Technical Opinion
Facebook has become so popular among internet users globally, and yet it is seen by analysts as a risky stock investment because it fails to meet even basic criteria. Analysts can have different points of view, but the basic idea is that Facebook lacks potential for growth and sustainable share in the marketplace. On the technical side things can look deceptive, as the stock has gained so much momentum in recent years. The question is now how will a company which is new, and has not stood the test of time, perform during bad times? Technical analysis is of no much use in this case, but it can show how far the stock in question has gone and the potential for short trades, using flexible instruments such as Put Options, as and when the right sell signals show up on the charts that is. Facebook has to pass some tough tests, especially market declining periods of low liquidity. This is the ultimate test for bubble stocks, and real bubble stocks tend to fall and never recover during such market declines. We believe that Facebook is an extremely risky, rising kind of bubble stock, utterly risky and unsuitable for long term investing. When bubble stocks will be put to the test, possible technical signs may come out of the blue, only days before the price crash will begin. Such signs may be divergences on the daily price chart, or even swing sell signals. At the time of writing this article Facebook’s stock is neutral, and the US stock market is in a kind of neutral trading mode. But also in a phase where liquidity in the US markets is getting less and less, hinting that a trigger for a bear market becomes more likely in the near future. When markets will go down, in bear market mode, which they inevitably do sooner or later some year, because it is the natural cycle of the economy which makes them decline in such bear phases, then Facebook’s stock will be triggered to decline, and it will never recover back to today’s high price levels again.
Fundamental Opinion
Investors simply feel that the way Facebook generates revenue is fragile and not bear-market-proof.
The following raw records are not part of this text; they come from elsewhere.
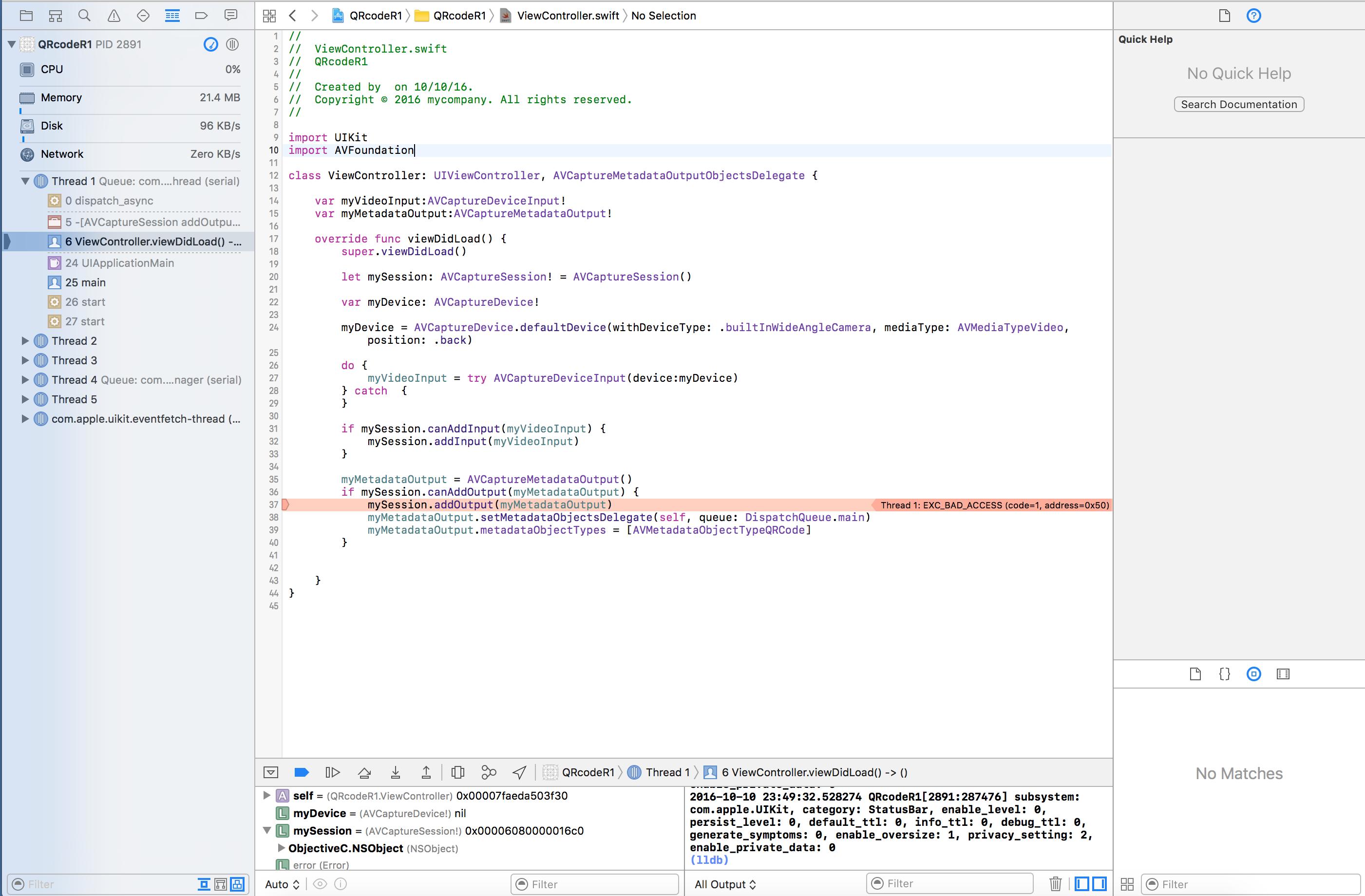Click the Search Documentation button

pyautogui.click(x=1237, y=104)
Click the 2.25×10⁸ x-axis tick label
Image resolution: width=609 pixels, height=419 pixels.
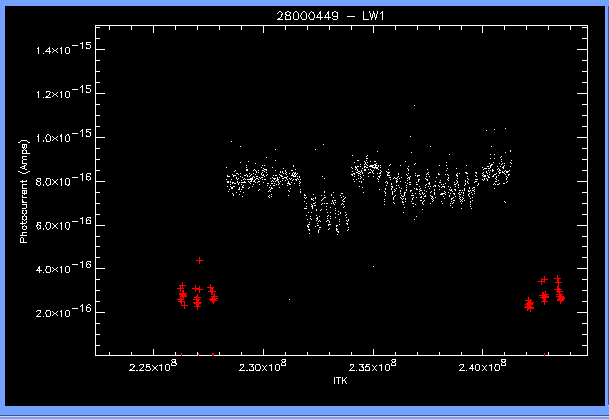coord(153,367)
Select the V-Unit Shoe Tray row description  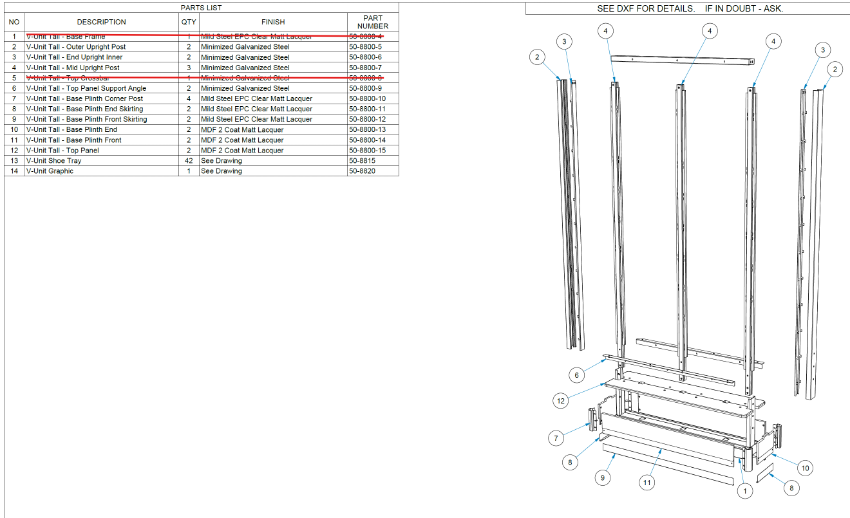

Therefore it stands to reason that a company that makes no money from consumers directly, but rather relies on third party advertising, will fall victim to bear market budget cuts and liquidity shortages, as soon as these show up. The same argument has been successfully applied in the past, to many other companies, wise investors believed these stocks were bubbles, either in part or 100%, and they were proven right when the bear market test crashed those stocks. Moreover, Facebook is not immune from competition and future innovation, sure Facebook is popular but so are so many of its competitors. This makes marketplace share limited among advertisers even in a good economy. The risk lies with balance sheet numbers such as earnings and revenue, these numbers can be so misleading and hide all kinds of weaknesses. As of September 2015 many analysts consider Facebook’s stock to be a hold and some fewer consider it to be a buy, but it is too risky and meaningless to stay long this stock. It is even meaningless to argue that this stock will outperform the market, it sure can do that in an up-trend… But this still tells us nothing about price resilience and how the stock will perform during a bear market test. So it is completely risky for long term and retirement investors to have funds invested in this stock. Rather, it makes better risk- reward sense to wait for the bear market test, and look to trade this stock on the way down instead, for short term gain. Valuation estimates for Facebook’s stock are practically zero, and that is even worse than many high tech bubble stocks of the late 90s. So in effect investors expecting to find long term value in Facebook are only being deceived by their analysts, in a kind of ‘fool’s gold’ investment scheme. Facebook has nothing powerful, nothing proprietary enough to propel the company to bigger success, and the marketplace simply doesn’t support today’s stock price levels even with today’s earnings and revenue figures, which in turn can also be misleading and manipulated by the CEO just to lure investors into believing otherwise.